Dataset entries
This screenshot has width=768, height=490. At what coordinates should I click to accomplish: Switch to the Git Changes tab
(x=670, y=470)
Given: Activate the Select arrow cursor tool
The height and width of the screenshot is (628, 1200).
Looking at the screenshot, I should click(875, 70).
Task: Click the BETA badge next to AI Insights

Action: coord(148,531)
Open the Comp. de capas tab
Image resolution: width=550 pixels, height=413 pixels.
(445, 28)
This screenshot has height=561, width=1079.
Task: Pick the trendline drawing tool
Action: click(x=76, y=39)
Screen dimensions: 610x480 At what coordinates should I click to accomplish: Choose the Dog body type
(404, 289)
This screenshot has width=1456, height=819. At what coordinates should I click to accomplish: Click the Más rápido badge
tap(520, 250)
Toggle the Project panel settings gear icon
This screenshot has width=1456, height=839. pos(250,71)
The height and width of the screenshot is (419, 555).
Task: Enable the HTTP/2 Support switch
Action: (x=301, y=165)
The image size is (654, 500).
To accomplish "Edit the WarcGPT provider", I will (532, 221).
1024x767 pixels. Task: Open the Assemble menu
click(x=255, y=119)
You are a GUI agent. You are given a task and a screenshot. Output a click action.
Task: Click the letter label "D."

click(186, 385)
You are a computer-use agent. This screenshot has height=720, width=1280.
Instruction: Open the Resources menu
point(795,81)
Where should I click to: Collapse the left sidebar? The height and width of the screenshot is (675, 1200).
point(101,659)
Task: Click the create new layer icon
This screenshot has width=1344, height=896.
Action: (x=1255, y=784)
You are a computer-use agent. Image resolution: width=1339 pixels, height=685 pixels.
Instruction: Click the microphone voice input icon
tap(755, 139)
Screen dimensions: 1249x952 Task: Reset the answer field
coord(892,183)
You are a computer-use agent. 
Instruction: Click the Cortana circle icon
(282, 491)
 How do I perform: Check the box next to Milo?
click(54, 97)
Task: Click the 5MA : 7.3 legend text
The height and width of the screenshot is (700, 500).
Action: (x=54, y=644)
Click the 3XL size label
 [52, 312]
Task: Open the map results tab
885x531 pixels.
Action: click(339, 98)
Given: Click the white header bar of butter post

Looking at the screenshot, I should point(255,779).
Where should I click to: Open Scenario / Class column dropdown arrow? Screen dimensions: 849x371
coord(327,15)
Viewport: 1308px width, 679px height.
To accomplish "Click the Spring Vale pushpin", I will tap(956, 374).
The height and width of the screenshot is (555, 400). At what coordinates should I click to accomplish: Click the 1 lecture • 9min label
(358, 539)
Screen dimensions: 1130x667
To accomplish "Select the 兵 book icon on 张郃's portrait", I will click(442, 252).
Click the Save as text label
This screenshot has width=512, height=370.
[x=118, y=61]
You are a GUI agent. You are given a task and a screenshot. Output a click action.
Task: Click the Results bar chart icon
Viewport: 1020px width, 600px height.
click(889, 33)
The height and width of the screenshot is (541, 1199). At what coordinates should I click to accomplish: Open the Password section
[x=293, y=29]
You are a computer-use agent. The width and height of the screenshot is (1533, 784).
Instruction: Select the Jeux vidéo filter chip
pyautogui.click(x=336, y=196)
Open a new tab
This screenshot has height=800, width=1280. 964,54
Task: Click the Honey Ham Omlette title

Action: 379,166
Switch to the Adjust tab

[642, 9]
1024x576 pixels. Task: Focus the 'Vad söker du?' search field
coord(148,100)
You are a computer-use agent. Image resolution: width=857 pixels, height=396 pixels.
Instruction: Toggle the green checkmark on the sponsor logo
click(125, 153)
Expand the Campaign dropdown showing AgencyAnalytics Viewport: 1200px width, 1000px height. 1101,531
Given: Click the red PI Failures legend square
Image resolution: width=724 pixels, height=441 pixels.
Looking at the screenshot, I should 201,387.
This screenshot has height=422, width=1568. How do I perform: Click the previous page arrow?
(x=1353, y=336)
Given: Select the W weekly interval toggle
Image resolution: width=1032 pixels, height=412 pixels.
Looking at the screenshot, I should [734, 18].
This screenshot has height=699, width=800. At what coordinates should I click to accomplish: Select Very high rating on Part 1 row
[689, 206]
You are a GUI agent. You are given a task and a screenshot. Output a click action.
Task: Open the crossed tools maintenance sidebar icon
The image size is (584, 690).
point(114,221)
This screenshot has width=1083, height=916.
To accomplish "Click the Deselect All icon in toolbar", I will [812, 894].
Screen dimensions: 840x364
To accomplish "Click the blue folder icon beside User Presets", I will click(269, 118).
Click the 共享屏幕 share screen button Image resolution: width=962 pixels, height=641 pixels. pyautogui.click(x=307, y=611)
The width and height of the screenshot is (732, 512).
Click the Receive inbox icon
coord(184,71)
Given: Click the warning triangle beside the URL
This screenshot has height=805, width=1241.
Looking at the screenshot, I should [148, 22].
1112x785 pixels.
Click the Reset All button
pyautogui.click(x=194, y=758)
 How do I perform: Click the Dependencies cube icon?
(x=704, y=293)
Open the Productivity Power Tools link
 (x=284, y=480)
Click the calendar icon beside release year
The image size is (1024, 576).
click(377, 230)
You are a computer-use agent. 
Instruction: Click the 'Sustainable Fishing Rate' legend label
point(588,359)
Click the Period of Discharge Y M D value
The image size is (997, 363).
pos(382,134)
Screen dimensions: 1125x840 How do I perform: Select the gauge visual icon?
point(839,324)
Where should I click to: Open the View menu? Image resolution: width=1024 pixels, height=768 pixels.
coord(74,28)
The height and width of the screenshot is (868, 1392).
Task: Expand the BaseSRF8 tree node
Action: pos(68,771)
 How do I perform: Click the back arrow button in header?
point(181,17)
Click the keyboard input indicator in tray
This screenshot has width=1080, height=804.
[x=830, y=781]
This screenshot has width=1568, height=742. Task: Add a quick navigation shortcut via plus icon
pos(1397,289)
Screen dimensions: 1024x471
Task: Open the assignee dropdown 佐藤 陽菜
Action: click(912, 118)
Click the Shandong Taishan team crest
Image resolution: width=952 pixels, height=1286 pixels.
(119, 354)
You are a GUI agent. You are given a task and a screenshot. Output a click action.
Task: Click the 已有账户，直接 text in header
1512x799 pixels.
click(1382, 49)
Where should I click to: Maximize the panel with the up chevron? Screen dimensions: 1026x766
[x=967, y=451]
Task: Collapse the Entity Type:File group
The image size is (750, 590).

TASK STATEMENT: Every word in the records must appear in your copy exactly as it does above.

WRITTEN ANSWER:
This screenshot has width=768, height=490. At what coordinates should I click to accomplish: Switch to the Git Changes tab
(x=670, y=470)
Given: Activate the Select arrow cursor tool
The height and width of the screenshot is (628, 1200).
Looking at the screenshot, I should click(875, 70).
Task: Click the BETA badge next to AI Insights

Action: coord(148,531)
Open the Comp. de capas tab
Image resolution: width=550 pixels, height=413 pixels.
(445, 28)
This screenshot has height=561, width=1079.
Task: Pick the trendline drawing tool
Action: click(x=76, y=39)
Screen dimensions: 610x480 At what coordinates should I click to accomplish: Choose the Dog body type
(404, 289)
This screenshot has width=1456, height=819. At what coordinates should I click to accomplish: Click the Más rápido badge
tap(520, 250)
Toggle the Project panel settings gear icon
This screenshot has width=1456, height=839. pos(250,71)
The height and width of the screenshot is (419, 555).
Task: Enable the HTTP/2 Support switch
Action: (x=301, y=165)
The image size is (654, 500).
To accomplish "Edit the WarcGPT provider", I will (532, 221).
1024x767 pixels. Task: Open the Assemble menu
click(x=255, y=119)
You are a GUI agent. You are given a task and a screenshot. Output a click action.
Task: Click the letter label "D."

click(186, 385)
You are a computer-use agent. This screenshot has height=720, width=1280.
Instruction: Open the Resources menu
point(795,81)
Where should I click to: Collapse the left sidebar? The height and width of the screenshot is (675, 1200).
point(101,659)
Task: Click the create new layer icon
This screenshot has width=1344, height=896.
Action: (x=1255, y=784)
You are a computer-use agent. Image resolution: width=1339 pixels, height=685 pixels.
Instruction: Click the microphone voice input icon
tap(755, 139)
Screen dimensions: 1249x952 Task: Reset the answer field
coord(892,183)
You are a computer-use agent. 
Instruction: Click the Cortana circle icon
(282, 491)
 How do I perform: Check the box next to Milo?
click(54, 97)
Task: Click the 5MA : 7.3 legend text
The height and width of the screenshot is (700, 500).
Action: (x=54, y=644)
Click the 3XL size label
 [52, 312]
Task: Open the map results tab
885x531 pixels.
Action: click(339, 98)
Given: Click the white header bar of butter post

Looking at the screenshot, I should point(255,779).
Where should I click to: Open Scenario / Class column dropdown arrow? Screen dimensions: 849x371
coord(327,15)
Viewport: 1308px width, 679px height.
To accomplish "Click the Spring Vale pushpin", I will tap(956, 374).
The height and width of the screenshot is (555, 400). At what coordinates should I click to accomplish: Click the 1 lecture • 9min label
(358, 539)
Screen dimensions: 1130x667
To accomplish "Select the 兵 book icon on 张郃's portrait", I will click(442, 252).
Click the Save as text label
This screenshot has width=512, height=370.
[x=118, y=61]
You are a GUI agent. You are given a task and a screenshot. Output a click action.
Task: Click the Results bar chart icon
Viewport: 1020px width, 600px height.
click(889, 33)
The height and width of the screenshot is (541, 1199). At what coordinates should I click to accomplish: Open the Password section
[x=293, y=29]
You are a computer-use agent. The width and height of the screenshot is (1533, 784).
Instruction: Select the Jeux vidéo filter chip
pyautogui.click(x=336, y=196)
Open a new tab
This screenshot has height=800, width=1280. 964,54
Task: Click the Honey Ham Omlette title

Action: 379,166
Switch to the Adjust tab

[642, 9]
1024x576 pixels. Task: Focus the 'Vad söker du?' search field
coord(148,100)
You are a computer-use agent. Image resolution: width=857 pixels, height=396 pixels.
Instruction: Toggle the green checkmark on the sponsor logo
click(125, 153)
Expand the Campaign dropdown showing AgencyAnalytics Viewport: 1200px width, 1000px height. 1101,531
Given: Click the red PI Failures legend square
Image resolution: width=724 pixels, height=441 pixels.
Looking at the screenshot, I should 201,387.
This screenshot has height=422, width=1568. How do I perform: Click the previous page arrow?
(x=1353, y=336)
Given: Select the W weekly interval toggle
Image resolution: width=1032 pixels, height=412 pixels.
Looking at the screenshot, I should [734, 18].
This screenshot has height=699, width=800. At what coordinates should I click to accomplish: Select Very high rating on Part 1 row
[689, 206]
You are a GUI agent. You are given a task and a screenshot. Output a click action.
Task: Open the crossed tools maintenance sidebar icon
The image size is (584, 690).
point(114,221)
This screenshot has width=1083, height=916.
To accomplish "Click the Deselect All icon in toolbar", I will [812, 894].
Screen dimensions: 840x364
To accomplish "Click the blue folder icon beside User Presets", I will click(269, 118).
Click the 共享屏幕 share screen button Image resolution: width=962 pixels, height=641 pixels. pyautogui.click(x=307, y=611)
The width and height of the screenshot is (732, 512).
Click the Receive inbox icon
coord(184,71)
Given: Click the warning triangle beside the URL
This screenshot has height=805, width=1241.
Looking at the screenshot, I should [148, 22].
1112x785 pixels.
Click the Reset All button
pyautogui.click(x=194, y=758)
 How do I perform: Click the Dependencies cube icon?
(x=704, y=293)
Open the Productivity Power Tools link
 (x=284, y=480)
Click the calendar icon beside release year
The image size is (1024, 576).
click(377, 230)
You are a computer-use agent. 
Instruction: Click the 'Sustainable Fishing Rate' legend label
point(588,359)
Click the Period of Discharge Y M D value
The image size is (997, 363).
pos(382,134)
Screen dimensions: 1125x840 How do I perform: Select the gauge visual icon?
point(839,324)
Where should I click to: Open the View menu? Image resolution: width=1024 pixels, height=768 pixels.
coord(74,28)
The height and width of the screenshot is (868, 1392).
Task: Expand the BaseSRF8 tree node
Action: pos(68,771)
 How do I perform: Click the back arrow button in header?
point(181,17)
Click the keyboard input indicator in tray
This screenshot has width=1080, height=804.
[x=830, y=781]
This screenshot has width=1568, height=742. Task: Add a quick navigation shortcut via plus icon
pos(1397,289)
Screen dimensions: 1024x471
Task: Open the assignee dropdown 佐藤 陽菜
Action: click(912, 118)
Click the Shandong Taishan team crest
Image resolution: width=952 pixels, height=1286 pixels.
(119, 354)
You are a GUI agent. You are given a task and a screenshot. Output a click action.
Task: Click the 已有账户，直接 text in header
1512x799 pixels.
click(1382, 49)
Where should I click to: Maximize the panel with the up chevron? Screen dimensions: 1026x766
[x=967, y=451]
Task: Collapse the Entity Type:File group
The image size is (750, 590).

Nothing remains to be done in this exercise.